HOW TO COMPLETE THIS TASK: Please repeat the records below exactly, skipping any pictures.
##### DATA IN THIS EXERCISE #####
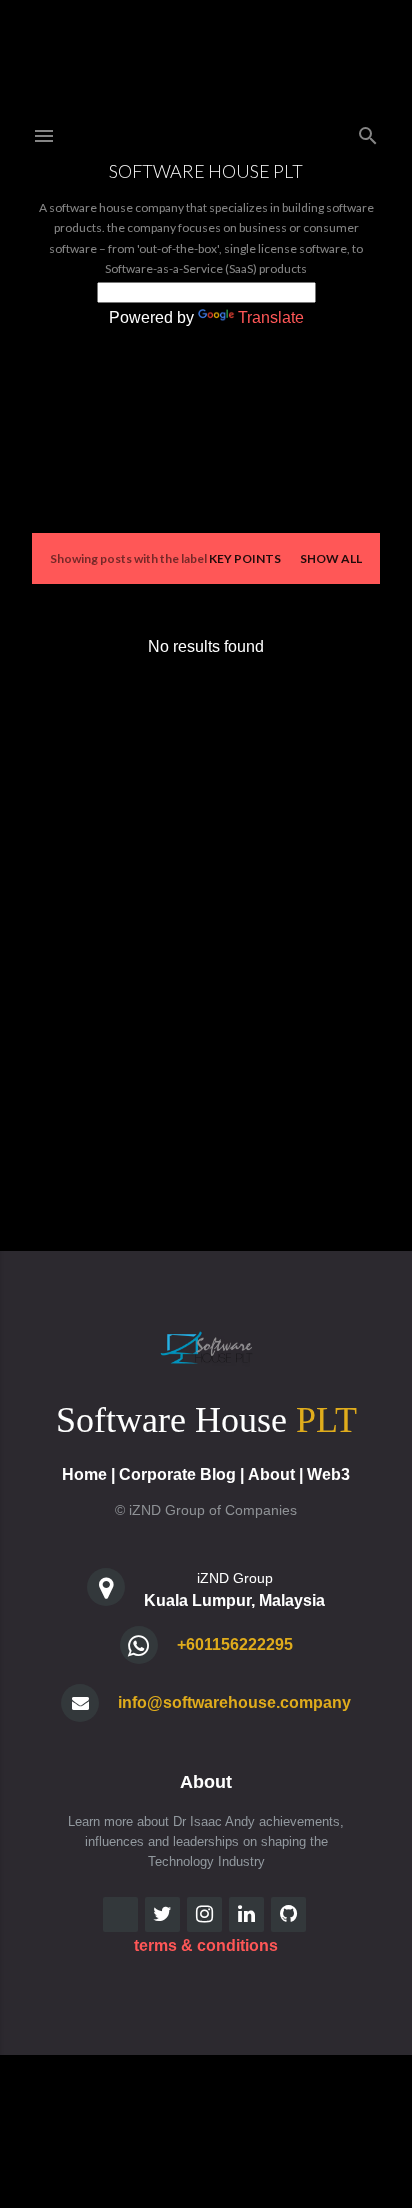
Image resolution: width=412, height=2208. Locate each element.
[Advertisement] (206, 915)
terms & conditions (206, 1945)
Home (84, 1474)
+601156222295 (235, 1644)
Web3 (328, 1474)
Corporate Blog (177, 1474)
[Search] (368, 131)
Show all (331, 558)
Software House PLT (206, 171)
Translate (271, 317)
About (271, 1474)
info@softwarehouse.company (234, 1702)
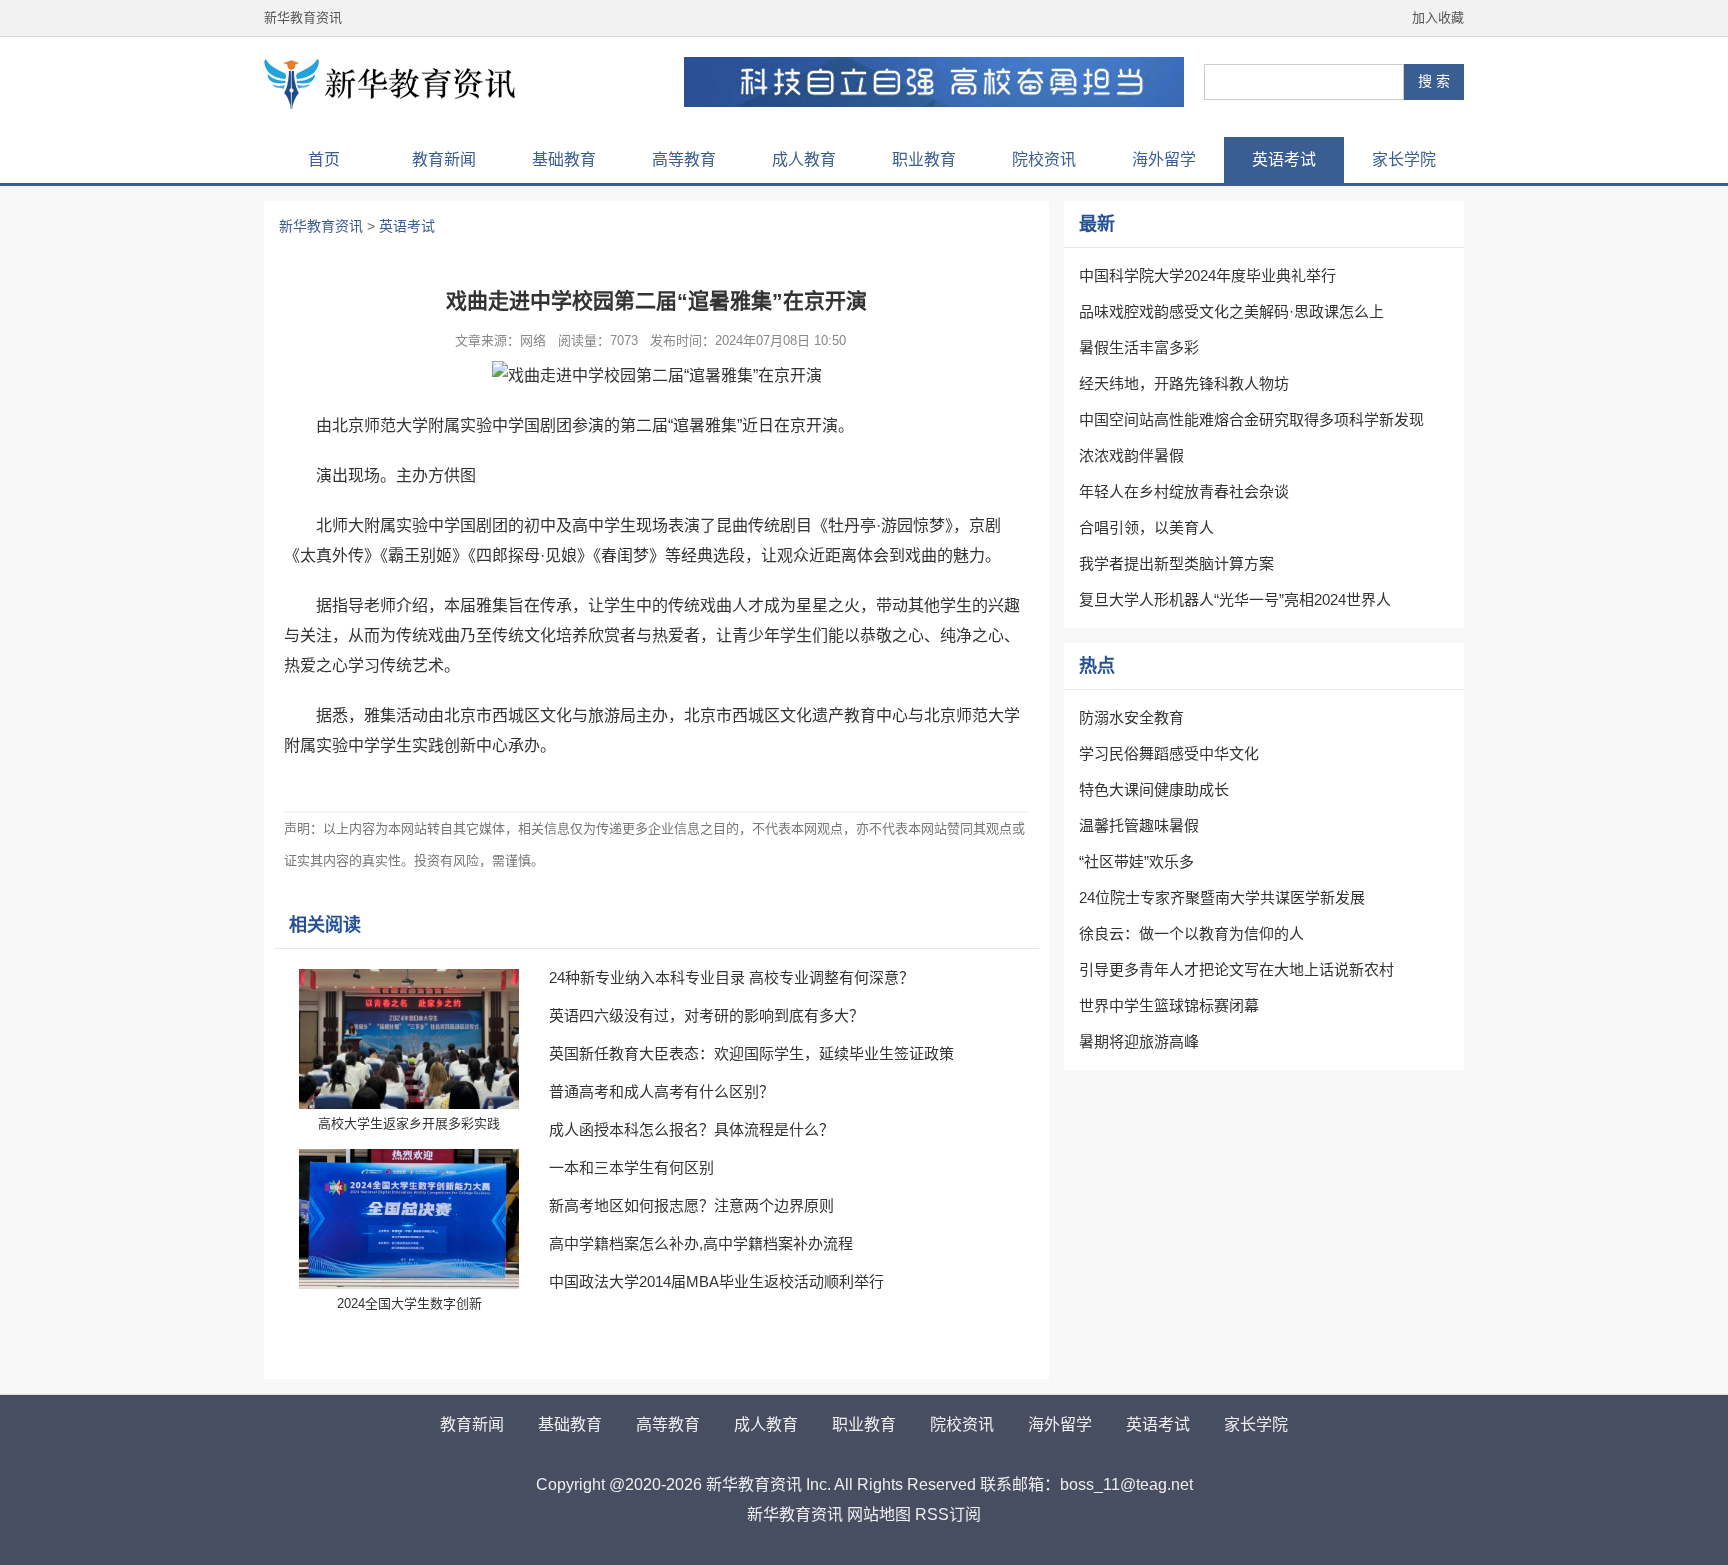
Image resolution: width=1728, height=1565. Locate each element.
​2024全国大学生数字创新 (409, 1303)
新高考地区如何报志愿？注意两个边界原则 (691, 1205)
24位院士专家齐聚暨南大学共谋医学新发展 (1222, 897)
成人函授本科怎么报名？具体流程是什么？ (691, 1129)
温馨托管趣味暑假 (1139, 825)
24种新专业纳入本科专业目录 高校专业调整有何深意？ (731, 977)
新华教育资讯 (303, 17)
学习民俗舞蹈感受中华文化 (1169, 753)
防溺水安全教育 (1131, 717)
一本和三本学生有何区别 (631, 1167)
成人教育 (804, 159)
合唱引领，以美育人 (1146, 527)
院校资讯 (1044, 159)
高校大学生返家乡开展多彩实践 (409, 1123)
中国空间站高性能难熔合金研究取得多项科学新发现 (1251, 419)
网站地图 (879, 1514)
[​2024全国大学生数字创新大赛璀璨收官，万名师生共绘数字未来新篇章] (409, 1219)
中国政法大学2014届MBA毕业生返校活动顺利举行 (716, 1281)
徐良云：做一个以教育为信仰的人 (1191, 933)
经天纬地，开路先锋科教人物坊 (1184, 383)
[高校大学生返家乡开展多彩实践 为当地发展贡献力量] (409, 1039)
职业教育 (924, 159)
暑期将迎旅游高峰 (1139, 1041)
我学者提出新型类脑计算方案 (1176, 563)
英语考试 (1284, 159)
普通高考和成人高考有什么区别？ (661, 1091)
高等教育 (684, 159)
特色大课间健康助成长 (1154, 789)
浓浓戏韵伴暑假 (1131, 455)
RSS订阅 (948, 1514)
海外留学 (1164, 159)
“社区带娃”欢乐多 (1136, 861)
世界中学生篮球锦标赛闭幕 (1169, 1005)
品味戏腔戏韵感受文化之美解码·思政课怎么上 (1231, 311)
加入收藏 (1438, 17)
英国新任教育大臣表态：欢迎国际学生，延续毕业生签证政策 (751, 1053)
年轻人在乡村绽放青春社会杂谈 (1184, 491)
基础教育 (564, 159)
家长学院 (1404, 159)
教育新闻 (444, 159)
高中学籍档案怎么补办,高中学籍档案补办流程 (701, 1243)
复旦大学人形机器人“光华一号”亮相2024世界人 (1235, 599)
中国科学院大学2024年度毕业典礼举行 (1207, 275)
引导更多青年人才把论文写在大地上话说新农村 (1236, 969)
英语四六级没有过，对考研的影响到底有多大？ (706, 1015)
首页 (324, 159)
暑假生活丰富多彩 (1139, 347)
#####
ANSWER SECTION:
Image resolution: width=412, height=2208. Locate each element.
[Advertisement] (206, 915)
terms & conditions (206, 1945)
Home (84, 1474)
+601156222295 (235, 1644)
Web3 (328, 1474)
Corporate Blog (177, 1474)
[Search] (368, 131)
Show all (331, 558)
Software House PLT (206, 171)
Translate (271, 317)
About (271, 1474)
info@softwarehouse.company (234, 1702)
Image resolution: width=1728, height=1565. Locate each element.
​2024全国大学生数字创新 (409, 1303)
新高考地区如何报志愿？注意两个边界原则 (691, 1205)
24位院士专家齐聚暨南大学共谋医学新发展 (1222, 897)
成人函授本科怎么报名？具体流程是什么？ (691, 1129)
温馨托管趣味暑假 (1139, 825)
24种新专业纳入本科专业目录 高校专业调整有何深意？ (731, 977)
新华教育资讯 (303, 17)
学习民俗舞蹈感受中华文化 (1169, 753)
防溺水安全教育 (1131, 717)
一本和三本学生有何区别 (631, 1167)
成人教育 (804, 159)
合唱引领，以美育人 (1146, 527)
院校资讯 (1044, 159)
高校大学生返家乡开展多彩实践 (409, 1123)
中国空间站高性能难熔合金研究取得多项科学新发现 (1251, 419)
网站地图 (879, 1514)
[​2024全国大学生数字创新大赛璀璨收官，万名师生共绘数字未来新篇章] (409, 1219)
中国政法大学2014届MBA毕业生返校活动顺利举行 (716, 1281)
徐良云：做一个以教育为信仰的人 (1191, 933)
经天纬地，开路先锋科教人物坊 (1184, 383)
[高校大学生返家乡开展多彩实践 为当地发展贡献力量] (409, 1039)
职业教育 (924, 159)
暑期将迎旅游高峰 (1139, 1041)
我学者提出新型类脑计算方案 (1176, 563)
英语考试 (1284, 159)
普通高考和成人高考有什么区别？ (661, 1091)
高等教育 (684, 159)
特色大课间健康助成长 (1154, 789)
浓浓戏韵伴暑假 (1131, 455)
RSS订阅 (948, 1514)
海外留学 (1164, 159)
“社区带娃”欢乐多 (1136, 861)
世界中学生篮球锦标赛闭幕 (1169, 1005)
品味戏腔戏韵感受文化之美解码·思政课怎么上 (1231, 311)
加入收藏 (1438, 17)
英国新任教育大臣表态：欢迎国际学生，延续毕业生签证政策 (751, 1053)
年轻人在乡村绽放青春社会杂谈 (1184, 491)
基础教育 (564, 159)
家长学院 (1404, 159)
教育新闻 (444, 159)
高中学籍档案怎么补办,高中学籍档案补办流程 (701, 1243)
复旦大学人形机器人“光华一号”亮相2024世界人 (1235, 599)
中国科学院大学2024年度毕业典礼举行 (1207, 275)
引导更多青年人才把论文写在大地上话说新农村 (1236, 969)
英语四六级没有过，对考研的影响到底有多大？ (706, 1015)
首页 (324, 159)
暑假生活丰富多彩 (1139, 347)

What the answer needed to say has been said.